**ASSIGNMENT**
Nothing in the records should change; write them all out exactly.

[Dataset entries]
↓

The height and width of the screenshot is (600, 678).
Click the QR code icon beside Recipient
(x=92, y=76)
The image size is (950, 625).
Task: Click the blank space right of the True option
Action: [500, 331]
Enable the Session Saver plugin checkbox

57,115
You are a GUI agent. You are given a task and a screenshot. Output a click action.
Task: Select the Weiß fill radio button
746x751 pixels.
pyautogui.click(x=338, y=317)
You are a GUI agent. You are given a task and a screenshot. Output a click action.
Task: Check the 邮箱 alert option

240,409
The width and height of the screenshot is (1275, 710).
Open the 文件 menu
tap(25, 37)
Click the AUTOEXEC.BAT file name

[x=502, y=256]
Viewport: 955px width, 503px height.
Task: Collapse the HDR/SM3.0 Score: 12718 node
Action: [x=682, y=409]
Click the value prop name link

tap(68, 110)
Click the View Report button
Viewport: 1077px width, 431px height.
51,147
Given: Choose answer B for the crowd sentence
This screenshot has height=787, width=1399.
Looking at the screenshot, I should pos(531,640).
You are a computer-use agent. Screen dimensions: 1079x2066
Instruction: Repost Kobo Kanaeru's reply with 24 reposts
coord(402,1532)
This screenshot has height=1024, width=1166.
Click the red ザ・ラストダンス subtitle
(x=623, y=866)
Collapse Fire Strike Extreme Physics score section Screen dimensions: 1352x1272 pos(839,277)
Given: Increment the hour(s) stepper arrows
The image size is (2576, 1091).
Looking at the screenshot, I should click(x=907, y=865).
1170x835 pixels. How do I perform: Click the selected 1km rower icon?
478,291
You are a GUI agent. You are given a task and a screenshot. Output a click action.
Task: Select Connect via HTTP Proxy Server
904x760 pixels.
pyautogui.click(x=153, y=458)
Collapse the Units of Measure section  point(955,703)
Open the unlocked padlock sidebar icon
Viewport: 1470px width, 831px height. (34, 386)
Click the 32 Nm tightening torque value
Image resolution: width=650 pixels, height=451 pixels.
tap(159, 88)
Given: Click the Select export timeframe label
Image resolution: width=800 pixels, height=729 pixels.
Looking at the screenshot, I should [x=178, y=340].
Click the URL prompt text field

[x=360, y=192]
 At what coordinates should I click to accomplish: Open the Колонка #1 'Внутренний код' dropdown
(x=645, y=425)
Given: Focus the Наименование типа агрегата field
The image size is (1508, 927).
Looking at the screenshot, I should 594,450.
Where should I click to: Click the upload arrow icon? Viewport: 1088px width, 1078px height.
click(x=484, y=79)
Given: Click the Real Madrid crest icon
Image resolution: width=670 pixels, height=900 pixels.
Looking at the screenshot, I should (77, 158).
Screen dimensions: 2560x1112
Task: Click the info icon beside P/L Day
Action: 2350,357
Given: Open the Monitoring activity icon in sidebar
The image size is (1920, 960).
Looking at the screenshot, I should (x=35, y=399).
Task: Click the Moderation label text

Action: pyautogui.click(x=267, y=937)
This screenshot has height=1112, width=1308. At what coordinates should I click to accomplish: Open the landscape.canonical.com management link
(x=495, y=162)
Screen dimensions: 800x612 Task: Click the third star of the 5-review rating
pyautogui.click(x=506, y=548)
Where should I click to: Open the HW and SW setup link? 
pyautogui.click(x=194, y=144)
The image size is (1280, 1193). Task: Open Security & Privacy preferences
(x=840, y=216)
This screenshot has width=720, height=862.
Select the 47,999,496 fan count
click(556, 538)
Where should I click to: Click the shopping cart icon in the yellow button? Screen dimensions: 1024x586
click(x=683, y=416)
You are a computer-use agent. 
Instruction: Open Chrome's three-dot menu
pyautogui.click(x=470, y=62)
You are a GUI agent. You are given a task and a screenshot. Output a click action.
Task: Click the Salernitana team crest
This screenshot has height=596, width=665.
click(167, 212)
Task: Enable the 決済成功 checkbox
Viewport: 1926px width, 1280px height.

↑

**REPLY TO THE TASK**
The height and width of the screenshot is (600, 678).
Click the QR code icon beside Recipient
(x=92, y=76)
The image size is (950, 625).
Task: Click the blank space right of the True option
Action: [500, 331]
Enable the Session Saver plugin checkbox

57,115
You are a GUI agent. You are given a task and a screenshot. Output a click action.
Task: Select the Weiß fill radio button
746x751 pixels.
pyautogui.click(x=338, y=317)
You are a GUI agent. You are given a task and a screenshot. Output a click action.
Task: Check the 邮箱 alert option

240,409
The width and height of the screenshot is (1275, 710).
Open the 文件 menu
tap(25, 37)
Click the AUTOEXEC.BAT file name

[x=502, y=256]
Viewport: 955px width, 503px height.
Task: Collapse the HDR/SM3.0 Score: 12718 node
Action: [x=682, y=409]
Click the value prop name link

tap(68, 110)
Click the View Report button
Viewport: 1077px width, 431px height.
51,147
Given: Choose answer B for the crowd sentence
This screenshot has height=787, width=1399.
Looking at the screenshot, I should pos(531,640).
You are a computer-use agent. Screen dimensions: 1079x2066
Instruction: Repost Kobo Kanaeru's reply with 24 reposts
coord(402,1532)
This screenshot has height=1024, width=1166.
Click the red ザ・ラストダンス subtitle
(x=623, y=866)
Collapse Fire Strike Extreme Physics score section Screen dimensions: 1352x1272 pos(839,277)
Given: Increment the hour(s) stepper arrows
The image size is (2576, 1091).
Looking at the screenshot, I should click(x=907, y=865).
1170x835 pixels. How do I perform: Click the selected 1km rower icon?
478,291
You are a GUI agent. You are given a task and a screenshot. Output a click action.
Task: Select Connect via HTTP Proxy Server
904x760 pixels.
pyautogui.click(x=153, y=458)
Collapse the Units of Measure section  point(955,703)
Open the unlocked padlock sidebar icon
Viewport: 1470px width, 831px height. (34, 386)
Click the 32 Nm tightening torque value
Image resolution: width=650 pixels, height=451 pixels.
tap(159, 88)
Given: Click the Select export timeframe label
Image resolution: width=800 pixels, height=729 pixels.
Looking at the screenshot, I should [x=178, y=340].
Click the URL prompt text field

[x=360, y=192]
 At what coordinates should I click to accomplish: Open the Колонка #1 'Внутренний код' dropdown
(x=645, y=425)
Given: Focus the Наименование типа агрегата field
The image size is (1508, 927).
Looking at the screenshot, I should 594,450.
Where should I click to: Click the upload arrow icon? Viewport: 1088px width, 1078px height.
click(x=484, y=79)
Given: Click the Real Madrid crest icon
Image resolution: width=670 pixels, height=900 pixels.
Looking at the screenshot, I should (77, 158).
Screen dimensions: 2560x1112
Task: Click the info icon beside P/L Day
Action: 2350,357
Given: Open the Monitoring activity icon in sidebar
The image size is (1920, 960).
Looking at the screenshot, I should (x=35, y=399).
Task: Click the Moderation label text

Action: pyautogui.click(x=267, y=937)
This screenshot has height=1112, width=1308. At what coordinates should I click to accomplish: Open the landscape.canonical.com management link
(x=495, y=162)
Screen dimensions: 800x612 Task: Click the third star of the 5-review rating
pyautogui.click(x=506, y=548)
Where should I click to: Open the HW and SW setup link? 
pyautogui.click(x=194, y=144)
The image size is (1280, 1193). Task: Open Security & Privacy preferences
(x=840, y=216)
This screenshot has width=720, height=862.
Select the 47,999,496 fan count
click(556, 538)
Where should I click to: Click the shopping cart icon in the yellow button? Screen dimensions: 1024x586
click(x=683, y=416)
You are a computer-use agent. 
Instruction: Open Chrome's three-dot menu
pyautogui.click(x=470, y=62)
You are a GUI agent. You are given a task and a screenshot. Output a click action.
Task: Click the Salernitana team crest
This screenshot has height=596, width=665.
click(167, 212)
Task: Enable the 決済成功 checkbox
Viewport: 1926px width, 1280px height.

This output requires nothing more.